Kids Really Do Prefer Print Books

Background Articles Referenced in The News and Observer Piece

Teresa Welsh’s article in The News and Observer links to some interesting information. First of all, she bases the article on a study done in Australia, and a link in Welsh’s article takes you to an abstract of this research. (Computers & Education, Volume 109, June 2017, Pages 187–196, “The influence of access to eReaders, computers and mobile phones on children’s book reading frequency.”)

This is the study Welsh’s article references: “2016 Western Australian Study in Children’s Book Reading.” The abstract noted above describes the behavior of kids with access to digital reading devices and their choice of print books for their recreational reading (i.e., when it was their choice rather than their teacher’s or parents’ choice as to what they read and how). This study correlates with the findings in Welsh’s article, but it also notes the external pressure on children to use digital reading devices (i.e., the high utilization of electronic reading devices and similar technology in schools, plus parents’ desire to ensure their kids’ digital literacy).

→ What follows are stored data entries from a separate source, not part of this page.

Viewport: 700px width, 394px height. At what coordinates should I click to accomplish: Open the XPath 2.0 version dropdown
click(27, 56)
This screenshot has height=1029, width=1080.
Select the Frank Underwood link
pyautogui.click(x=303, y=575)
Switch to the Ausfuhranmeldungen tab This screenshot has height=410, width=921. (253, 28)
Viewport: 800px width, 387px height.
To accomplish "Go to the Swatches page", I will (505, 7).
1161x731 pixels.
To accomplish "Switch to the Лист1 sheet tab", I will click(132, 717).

The study also found that increased access to mobile phones (another reading device) correlated with less reading by the children.

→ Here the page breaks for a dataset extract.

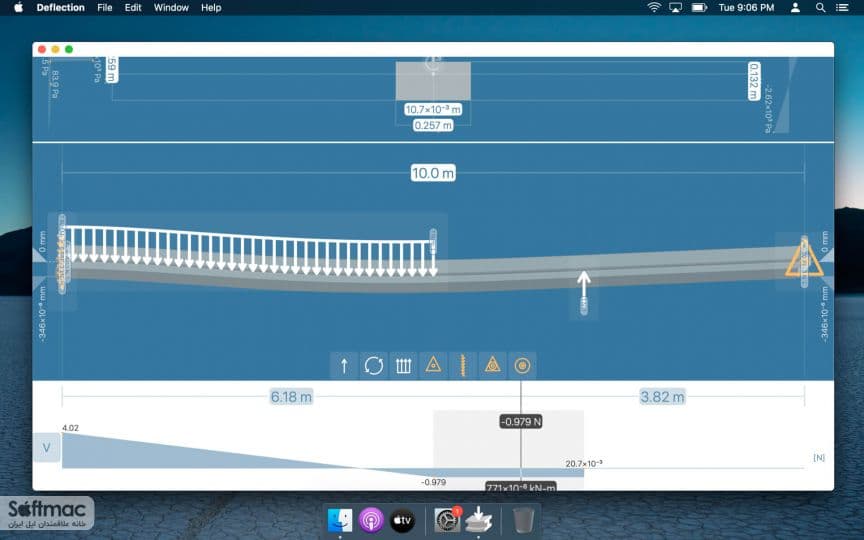Add a simple triangle support
Viewport: 864px width, 540px height.
[x=433, y=365]
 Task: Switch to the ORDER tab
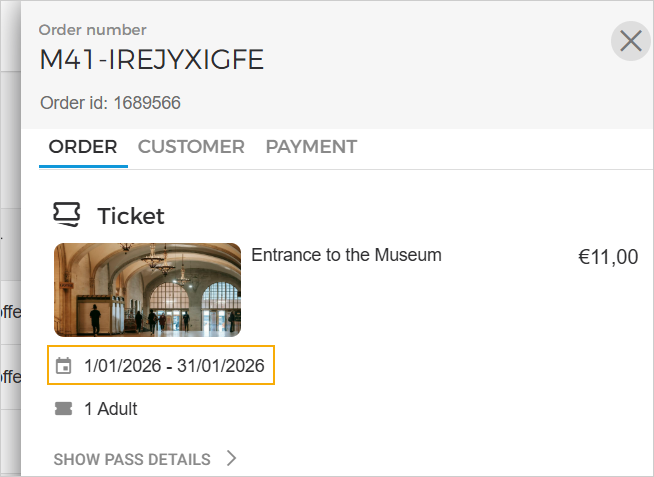pyautogui.click(x=83, y=147)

A second link in Welsh’s article takes you to “Children prefer to read books on paper rather than screens,” from, 3/9/17, by Margaret Kristin Merga and Saiyidi Mat Roni.

This article notes: “… that while some students enjoyed reading books on devices, the majority of students with access to these technologies did not use them regularly for this purpose. Importantly, the most avid book readers did not frequently read books on screens.”